Trovare clienti · Imprese di pulizie
Come trovare clienti per un'impresa di pulizie: contratti aziendali, non lavori spot
Ultimo aggiornamento: 11 agosto 2026
Per un'impresa di pulizie i clienti che contano sono i contratti aziendali ricorrenti: uffici, condomini, capannoni. Si trovano con tre canali: ricerca Google locale, contatto diretto con le aziende della zona e gare d'appalto per chi è strutturato. Il quarto canale è invisibile: le aziende che hanno già visitato il tuo sito. Con Radar le vedi gratis.
Da dove arrivano i clienti di un'impresa di pulizie oggi
La prima distinzione da fare è tra due mercati che non c'entrano nulla l'uno con l'altro. Il privato compra lavori spot: una pulizia post cantiere, un intervento una tantum, margini bassi e nessuna continuità. L'azienda compra contratti ricorrenti: uffici da pulire ogni sera, condomini con canone mensile, capannoni con interventi programmati. È il secondo mercato che costruisce un'impresa solida, ed è lì che i canali vanno puntati.
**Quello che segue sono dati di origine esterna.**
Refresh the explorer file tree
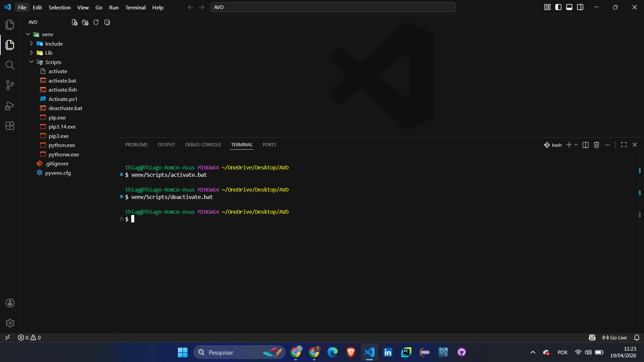 [96, 22]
Chi decide un contratto di pulizie in azienda? L'office manager, l'amministratore di condominio, il titolare della PMI. E come sceglie? Cerca su Google le imprese della zona, apre 3-4 siti, chiede un preventivo a una o due. Farsi trovare in quella ricerca, e sapere chi ha guardato senza chiedere, sono i due lati dello stesso canale.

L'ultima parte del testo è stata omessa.